Interestingly, no clinical characteristics (e.g., maternal age, number of prior births, body mass index) were useful in predicting the duration of the pregnancy, nor were the frequency of symptoms like contractions, vaginal discharge or back pain. Finally, use of gestational age alone in the models had an AUROC of 0.58, which is little better than flipping a coin each day of pregnancy as to whether the baby is coming "early" or "late".

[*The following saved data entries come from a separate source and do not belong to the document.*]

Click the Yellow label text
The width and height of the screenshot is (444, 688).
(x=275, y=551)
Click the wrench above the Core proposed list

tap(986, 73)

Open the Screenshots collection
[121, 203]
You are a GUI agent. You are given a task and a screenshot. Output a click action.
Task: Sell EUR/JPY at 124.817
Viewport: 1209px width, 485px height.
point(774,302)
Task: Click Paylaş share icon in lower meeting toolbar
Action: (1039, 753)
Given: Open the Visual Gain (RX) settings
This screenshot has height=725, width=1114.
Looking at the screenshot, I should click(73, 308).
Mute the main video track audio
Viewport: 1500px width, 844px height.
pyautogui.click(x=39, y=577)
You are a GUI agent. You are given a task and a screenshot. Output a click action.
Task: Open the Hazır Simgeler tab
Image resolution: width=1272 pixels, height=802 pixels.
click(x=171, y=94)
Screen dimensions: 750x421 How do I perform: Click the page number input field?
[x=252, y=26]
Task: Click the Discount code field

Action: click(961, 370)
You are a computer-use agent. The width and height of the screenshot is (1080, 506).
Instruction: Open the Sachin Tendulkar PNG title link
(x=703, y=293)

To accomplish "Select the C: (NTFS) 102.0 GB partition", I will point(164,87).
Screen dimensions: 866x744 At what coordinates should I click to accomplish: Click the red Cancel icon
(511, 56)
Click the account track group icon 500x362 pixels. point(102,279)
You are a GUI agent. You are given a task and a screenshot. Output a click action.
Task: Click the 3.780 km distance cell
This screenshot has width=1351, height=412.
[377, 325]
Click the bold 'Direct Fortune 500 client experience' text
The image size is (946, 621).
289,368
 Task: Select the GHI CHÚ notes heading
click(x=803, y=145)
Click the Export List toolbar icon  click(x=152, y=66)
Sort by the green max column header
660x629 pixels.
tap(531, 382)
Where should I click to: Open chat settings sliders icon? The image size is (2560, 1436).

Future directions/implications for personalizing the due date
We are continuing to refine and expand upon this work, finding new patterns within these data that represent changes in maternal / fetal physiology. While an AUROC of 0.71 is not ready for clinical application, it is a good start to further clinical testing. It is certainly better than the current approach (which is to say - "Sorry... I wish I could tell you, let's flip a coin!"). With future iterations and refinement, perhaps one day parents will have a more reliable forecast for how long their baby needs to develop or even an alert for the potential of preterm labor. The local and global implications of such an advancement in precision obstetric monitoring could be far reaching if it could be made reliable, affordable and scalable. While advancing this concept challenges long-held obstetric norms and may be seen as risky, a more personalized approach to pregnancy care is long overdue.